(Assignment): Scan the entries for the word "Hrvatskoj", and copy every line where it appears.

[[ Dataset records, beginning ]]

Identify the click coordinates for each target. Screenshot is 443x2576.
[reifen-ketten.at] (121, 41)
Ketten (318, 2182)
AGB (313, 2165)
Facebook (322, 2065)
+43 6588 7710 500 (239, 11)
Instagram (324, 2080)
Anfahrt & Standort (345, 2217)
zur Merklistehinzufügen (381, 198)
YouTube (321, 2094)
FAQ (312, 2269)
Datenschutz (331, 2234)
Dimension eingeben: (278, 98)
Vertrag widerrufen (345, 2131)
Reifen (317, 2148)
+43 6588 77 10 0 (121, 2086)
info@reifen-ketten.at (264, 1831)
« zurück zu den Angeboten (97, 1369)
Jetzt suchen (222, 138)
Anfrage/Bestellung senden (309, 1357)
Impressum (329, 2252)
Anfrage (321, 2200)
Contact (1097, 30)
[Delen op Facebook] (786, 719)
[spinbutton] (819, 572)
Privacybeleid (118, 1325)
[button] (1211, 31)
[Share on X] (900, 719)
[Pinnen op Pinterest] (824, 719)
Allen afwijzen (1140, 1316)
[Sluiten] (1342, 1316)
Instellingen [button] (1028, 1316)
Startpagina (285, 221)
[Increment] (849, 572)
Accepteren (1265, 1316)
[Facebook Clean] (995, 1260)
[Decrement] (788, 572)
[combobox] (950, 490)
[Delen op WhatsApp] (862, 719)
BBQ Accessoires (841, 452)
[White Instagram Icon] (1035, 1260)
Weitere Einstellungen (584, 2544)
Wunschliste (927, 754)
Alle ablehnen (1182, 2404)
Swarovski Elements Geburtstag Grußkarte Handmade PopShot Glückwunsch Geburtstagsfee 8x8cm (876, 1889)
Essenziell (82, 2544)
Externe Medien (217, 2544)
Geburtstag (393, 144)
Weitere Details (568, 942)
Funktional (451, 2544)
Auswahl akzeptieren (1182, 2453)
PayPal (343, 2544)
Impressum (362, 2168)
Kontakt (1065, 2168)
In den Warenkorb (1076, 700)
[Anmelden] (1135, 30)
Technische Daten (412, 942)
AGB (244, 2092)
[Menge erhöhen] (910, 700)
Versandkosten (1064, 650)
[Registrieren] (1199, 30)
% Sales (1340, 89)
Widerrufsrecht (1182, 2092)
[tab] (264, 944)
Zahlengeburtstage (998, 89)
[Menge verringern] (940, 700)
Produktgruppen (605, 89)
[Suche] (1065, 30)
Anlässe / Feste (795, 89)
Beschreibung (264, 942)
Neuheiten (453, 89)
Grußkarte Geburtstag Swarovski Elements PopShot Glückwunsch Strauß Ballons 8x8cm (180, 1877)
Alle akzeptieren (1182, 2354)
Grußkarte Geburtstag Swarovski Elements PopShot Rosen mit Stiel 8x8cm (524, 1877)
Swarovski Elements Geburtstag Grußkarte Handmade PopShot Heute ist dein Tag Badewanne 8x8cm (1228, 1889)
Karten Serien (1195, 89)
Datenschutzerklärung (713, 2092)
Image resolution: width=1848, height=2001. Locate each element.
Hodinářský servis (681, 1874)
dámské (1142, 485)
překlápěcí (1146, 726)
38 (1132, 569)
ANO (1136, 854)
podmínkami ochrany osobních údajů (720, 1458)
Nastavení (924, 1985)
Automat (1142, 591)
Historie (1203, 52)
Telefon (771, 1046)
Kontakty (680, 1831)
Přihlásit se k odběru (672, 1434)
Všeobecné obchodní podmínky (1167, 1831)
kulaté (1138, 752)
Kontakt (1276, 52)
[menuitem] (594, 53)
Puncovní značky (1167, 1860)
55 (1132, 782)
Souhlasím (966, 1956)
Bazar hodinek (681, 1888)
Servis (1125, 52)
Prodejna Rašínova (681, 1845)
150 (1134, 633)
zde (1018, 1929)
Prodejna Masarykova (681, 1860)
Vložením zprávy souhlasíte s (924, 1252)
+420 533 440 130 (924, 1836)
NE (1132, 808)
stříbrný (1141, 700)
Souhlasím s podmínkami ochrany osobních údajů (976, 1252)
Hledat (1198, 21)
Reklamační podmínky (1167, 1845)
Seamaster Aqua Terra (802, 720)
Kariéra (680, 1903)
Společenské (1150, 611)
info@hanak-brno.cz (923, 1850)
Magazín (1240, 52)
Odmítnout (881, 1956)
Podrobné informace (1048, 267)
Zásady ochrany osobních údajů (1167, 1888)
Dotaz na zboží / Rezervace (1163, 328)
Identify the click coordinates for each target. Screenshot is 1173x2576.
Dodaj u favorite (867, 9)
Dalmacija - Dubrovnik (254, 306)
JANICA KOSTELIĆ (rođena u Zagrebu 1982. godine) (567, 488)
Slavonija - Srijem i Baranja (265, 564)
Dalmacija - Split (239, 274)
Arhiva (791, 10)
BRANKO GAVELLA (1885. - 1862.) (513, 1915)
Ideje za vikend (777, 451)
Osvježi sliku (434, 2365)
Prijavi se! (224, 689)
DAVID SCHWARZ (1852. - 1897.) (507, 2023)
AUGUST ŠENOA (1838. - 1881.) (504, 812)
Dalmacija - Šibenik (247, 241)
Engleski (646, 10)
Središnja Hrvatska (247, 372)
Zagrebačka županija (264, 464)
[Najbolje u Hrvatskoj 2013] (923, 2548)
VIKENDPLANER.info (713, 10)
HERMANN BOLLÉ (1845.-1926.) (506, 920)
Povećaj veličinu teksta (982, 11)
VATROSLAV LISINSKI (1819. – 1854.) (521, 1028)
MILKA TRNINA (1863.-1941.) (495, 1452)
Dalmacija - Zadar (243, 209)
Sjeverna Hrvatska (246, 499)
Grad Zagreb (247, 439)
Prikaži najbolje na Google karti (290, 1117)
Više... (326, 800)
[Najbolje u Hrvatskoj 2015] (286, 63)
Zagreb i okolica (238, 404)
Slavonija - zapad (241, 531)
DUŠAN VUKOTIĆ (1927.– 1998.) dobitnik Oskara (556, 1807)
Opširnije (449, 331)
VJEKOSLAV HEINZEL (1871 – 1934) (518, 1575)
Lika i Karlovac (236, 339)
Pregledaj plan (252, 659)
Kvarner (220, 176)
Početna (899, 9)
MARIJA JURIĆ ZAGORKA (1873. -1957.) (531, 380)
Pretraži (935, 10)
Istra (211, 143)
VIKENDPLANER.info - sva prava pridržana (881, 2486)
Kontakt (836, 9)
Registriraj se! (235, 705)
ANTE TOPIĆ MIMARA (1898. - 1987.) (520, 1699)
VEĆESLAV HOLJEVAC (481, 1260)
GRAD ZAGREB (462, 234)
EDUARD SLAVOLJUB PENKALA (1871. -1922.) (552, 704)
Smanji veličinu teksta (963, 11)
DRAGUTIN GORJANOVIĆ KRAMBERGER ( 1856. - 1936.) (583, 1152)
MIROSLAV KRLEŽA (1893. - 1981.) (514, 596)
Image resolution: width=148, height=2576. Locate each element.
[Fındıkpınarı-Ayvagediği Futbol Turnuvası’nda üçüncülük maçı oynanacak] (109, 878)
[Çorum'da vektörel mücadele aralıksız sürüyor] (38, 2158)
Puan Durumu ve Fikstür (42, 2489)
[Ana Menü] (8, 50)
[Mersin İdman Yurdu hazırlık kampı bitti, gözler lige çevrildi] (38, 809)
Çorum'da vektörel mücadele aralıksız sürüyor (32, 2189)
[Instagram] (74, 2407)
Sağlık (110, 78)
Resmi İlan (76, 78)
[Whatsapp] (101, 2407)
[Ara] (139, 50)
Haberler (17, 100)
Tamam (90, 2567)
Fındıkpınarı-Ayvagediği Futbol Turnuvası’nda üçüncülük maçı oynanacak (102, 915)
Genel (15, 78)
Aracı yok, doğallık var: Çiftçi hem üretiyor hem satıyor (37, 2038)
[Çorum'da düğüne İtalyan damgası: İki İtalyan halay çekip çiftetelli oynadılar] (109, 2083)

[[ Dataset records, end ]]

(Answer area):
[Najbolje u Hrvatskoj 2013] (923, 2548)
[Najbolje u Hrvatskoj 2015] (286, 63)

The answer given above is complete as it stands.